[CHALLENGE 1]:
Using the passage on wear leveling, explain why dynamic wear leveling reduces the potential lifetime of the memory.

--------------------------------

Thus, over time, the said mapping needs to provide as even a spread of erase stress as possible while keeping in mind the constraints of the system such as memory usage, algorithm complexity, and overall resource overhead.

What follows is an overview of typical approaches to wear leveling algorithms, their benefits and shortcomings.

#### 3.1 Dynamic and static wear leveling

In a general sense, there are two categories of wear leveling techniques, namely static wear leveling and dynamic wear leveling. They differ in the extent to which they affect logical to physical memory mapping.

First, dynamic wear leveling is focused solely on the so-called "hot spots" which form due to the fact that data access is not uniform. Memory contents can be classified as "cold data", that is, static and unchanging in the long term, and "hot data", meaning that the data are accessed and rewritten regularly, thus forming "hot spots". This approach brings with itself few inherent issues, mainly the fact that a heavily written area will get wear leveled, while rarely written areas will not participate as much or not at all, resulting in the active memory used for wear leveling being a fraction of full available memory. This reduces the potential memory lifetime. Dynamic wear leveling also requires efficient identification of hot data, which might not be trivial. Despite all that, a potential benefit of this approach is the lack of a requirement for all memory accesses performing logical to physical mapping; static areas can be accessed directly without mapping or locating overhead [11].

For static wear leveling, the objective is to also include static or infrequently updated data in the wear leveling process and move them around to other locations so as to prevent any static data from staying at any location for a long period of time. This approach has the potential to ensure good wear leveling across the whole memory, depending on the specifics of the algorithm used. However, this approach also requires logical to physical mapping for all memory accesses together with additional erases needed for moving static data. Despite these overheads, good or close to ideal static wear leveling has the potential to greatly extend memory lifetime, as previously shown in Section 2.2.

--------------------------------

[CHALLENGE 2]:
Pull out every line of the rows that contains the string "coordinates", copying each one in full. Case counts.

[DATA PROVIDED]:
--------------------------------

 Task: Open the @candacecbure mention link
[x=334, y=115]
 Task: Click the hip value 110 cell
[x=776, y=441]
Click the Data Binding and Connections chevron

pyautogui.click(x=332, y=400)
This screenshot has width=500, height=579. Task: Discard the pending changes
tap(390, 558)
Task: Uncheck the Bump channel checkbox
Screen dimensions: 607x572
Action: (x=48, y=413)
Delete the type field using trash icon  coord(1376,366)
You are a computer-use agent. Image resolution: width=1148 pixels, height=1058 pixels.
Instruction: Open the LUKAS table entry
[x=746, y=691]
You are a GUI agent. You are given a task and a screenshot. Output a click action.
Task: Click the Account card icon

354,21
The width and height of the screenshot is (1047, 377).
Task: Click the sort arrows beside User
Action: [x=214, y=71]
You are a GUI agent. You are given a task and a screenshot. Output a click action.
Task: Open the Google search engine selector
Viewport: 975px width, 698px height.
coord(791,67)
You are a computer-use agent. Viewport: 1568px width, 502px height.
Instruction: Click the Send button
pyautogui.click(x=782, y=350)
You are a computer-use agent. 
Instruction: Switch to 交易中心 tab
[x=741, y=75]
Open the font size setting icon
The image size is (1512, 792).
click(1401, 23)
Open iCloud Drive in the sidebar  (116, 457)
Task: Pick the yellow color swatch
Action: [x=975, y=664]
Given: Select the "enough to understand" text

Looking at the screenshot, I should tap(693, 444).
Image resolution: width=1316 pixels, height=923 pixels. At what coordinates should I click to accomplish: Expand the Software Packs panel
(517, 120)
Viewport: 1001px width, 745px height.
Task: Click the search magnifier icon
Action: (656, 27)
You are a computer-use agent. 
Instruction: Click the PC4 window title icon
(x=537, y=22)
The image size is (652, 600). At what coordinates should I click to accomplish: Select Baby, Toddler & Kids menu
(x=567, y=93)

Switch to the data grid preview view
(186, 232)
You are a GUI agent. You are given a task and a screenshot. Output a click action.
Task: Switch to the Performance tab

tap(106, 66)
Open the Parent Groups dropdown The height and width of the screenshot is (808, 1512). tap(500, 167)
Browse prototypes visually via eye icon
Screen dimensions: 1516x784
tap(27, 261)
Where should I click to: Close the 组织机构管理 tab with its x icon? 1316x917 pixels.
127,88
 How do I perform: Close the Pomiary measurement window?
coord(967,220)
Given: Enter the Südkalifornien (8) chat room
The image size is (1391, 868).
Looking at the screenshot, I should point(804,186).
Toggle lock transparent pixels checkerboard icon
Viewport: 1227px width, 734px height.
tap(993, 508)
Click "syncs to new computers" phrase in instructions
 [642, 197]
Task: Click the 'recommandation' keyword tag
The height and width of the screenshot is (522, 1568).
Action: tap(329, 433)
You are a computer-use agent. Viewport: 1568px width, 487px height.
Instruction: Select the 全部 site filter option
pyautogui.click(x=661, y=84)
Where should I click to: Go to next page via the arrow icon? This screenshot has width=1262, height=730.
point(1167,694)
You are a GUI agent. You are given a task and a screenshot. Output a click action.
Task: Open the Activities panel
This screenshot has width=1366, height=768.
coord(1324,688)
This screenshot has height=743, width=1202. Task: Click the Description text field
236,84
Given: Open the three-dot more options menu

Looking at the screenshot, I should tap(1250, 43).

--------------------------------

[EXERCISE ANSWER 1]:
Dynamic wear leveling spreads wear only across heavily written areas. Rarely written areas take part little or not at all, so only a fraction of the full memory is used for wear leveling, and this cuts the potential lifetime.

[EXERCISE ANSWER 2]:
Image resolution: width=1316 pixels, height=923 pixels. At what coordinates should I click to accomplish: Expand the Software Packs panel
The image size is (652, 600). At what coordinates should I click to accomplish: Select Baby, Toddler & Kids menu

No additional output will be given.